Singapore: Malware and ransomware attack pose a major security challenge for developing markets across Asia Pacific. While developed markets struggle with increased drive-by download attack volumes, according to Microsoft Security Endpoint Threat Report 2019.
Markets across Asia Pacific continued to experience a higher-than-average encounter rate for malware and ransomware attacks – 1.6 and 1.7 times higher respectively than the rest of the world. This is despite a 23 and 29 percent overall decline across these two threat vectors when compared to the 2018 findings.
Indonesia, Sri Lanka, India, and Vietnam among the developing countries were most vulnerable to malware and ransomware threats in 2019, revealed the report.
Microsoft conducts this research annually to identifying cyber threats and building cyber resilience across the region.
“Often, high malware encounters correlate with both piracy rates and overall cyber hygiene, that includes regular patching and updating of software,” said Mary Jo Schrade, Assistant General Counsel, Microsoft Digital Crimes Unit – Microsoft Asia.
“Countries with higher piracy rates and lower cyber hygiene tend to be more severely impacted by cyberthreats. Patching, using legitimate software, and keeping it updated can decrease the likelihood of malware and ransomware infections,” added Schrade.
The research identified that countries with lower piracy rates and stronger cyber hygiene practices have witnessed a significant decline in attacks. Specifically, malware and ransomware threat encounter rates in Japan, New Zealand, and Australia, were three to six times lower than the regional average.
Despite the low threat encounters observed in developed countries, Schrade urged all businesses to remain vigilant.
“Cybercriminals do not stand still.
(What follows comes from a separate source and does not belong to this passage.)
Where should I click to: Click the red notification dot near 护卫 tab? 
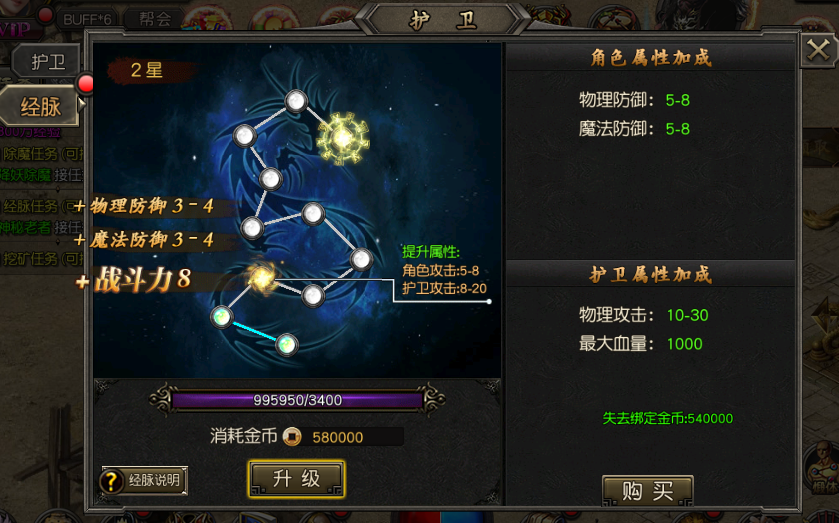[86, 84]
We are witnessing attackers pivoting away from conventional methods, and shifting towards customized campaigns, targeted at specific geographies, industries, and businesses,” he informed.
“By relying on cloud technology and developing a comprehensive cyber resilience strategy, organizations can effectively bolster their cybersecurity strategies,” explained Schraded.
Cryptocurrency mining on the rise in developing markets
India, Indonesia, and Sri Lanka recorded the highest cryptocurrency mining encounters in Asia last year. During such attacks, victims’ computers are infected with cryptocurrency mining malware, allowing criminals can leverage the computing power of their computers without their knowledge.
While, Hong Kong, Japan and Singapore were among the countries which recorded declining encounter rate.
“Cybercriminals are usually incentivized by quick financial gains. We believe that the recent fluctuations in the value of cryptocurrency and the increased time required to generate it, has perhaps led to them focusing on other forms of cybercrime,” pointed out Schraded.
Drive-by download attack volume reaches parity with global average but continue to challenge regional business and financial hubs
The Drive-by download attack volume in Asia Pacific has converged with the rest of the world at 0.08, following a 27 percent decline from 2018.
These attacks involve downloading malicious code onto an unsuspecting user’s computer when they visit a website or fill up a form. The malicious code that is downloaded is then used by an attacker to steal passwords or financial information.
Despite the general fall in drive-by download attacks across the region, the study found that regional business hubs, Singapore and Hong Kong, recorded the highest attack volume in 2019, over 3 times the regional and global average.
“We usually see cybercriminals launch such attacks to steal financial information or intellectual property. This is a likely reason why regional financial hubs recorded the highest volume of such threats. The high attack volume in these markets may not necessarily translate into a high infection rate, perhaps due to their good cyber hygiene practices and use of genuine software,” explained Schrade.
Cybersecurity in the age of COVID-19
With the turn of the new year, COVID-19 has changed the landscape and remains the top-of-mind concern for individuals, organizations, and governments around the world.
Since the outbreak, Microsoft Intelligence Protection team’s data has shown that every country in the world has seen at least one COVID-19 themed attack, and the volume of successful attacks in outbreak-hit countries seems to be increasing, as fear and the desire for information grows.
Of the millions of targeted phishing messages seen globally each day, roughly 60,000 include COVID-19 related malicious attachments or malicious URLs. Attackers are impersonating established entities like the World Health Organization (WHO), Centers for Disease Control and Prevention (CDC), and the Department of Health to get into inboxes.
“According to our data, we found that COVID-19 themed threats are mostly rethreads of existing attacks that have been slightly altered to tie to the pandemic,” said Schrade.
“This means that attackers have been pivoting their existing infrastructure, like ransomware, phishing, and other malware delivery tools, to include COVID-19 keywords, to capitalize on people’s fear. Once users click on these malicious links, attackers can infiltrate networks, steal information and monetize their attacks,” he concluded.
The research covered a total of 15 markets across Asia Pacific, including developing markets China, India, Indonesia, Malaysia, Philippines, Sri Lanka, Thailand and Vietnam; and developed markets Taiwan, Singapore, New Zealand, Korea, Japan, Hong Kong, Australia. Markets were categorized with reference to IMF’s World Economic Database 2018.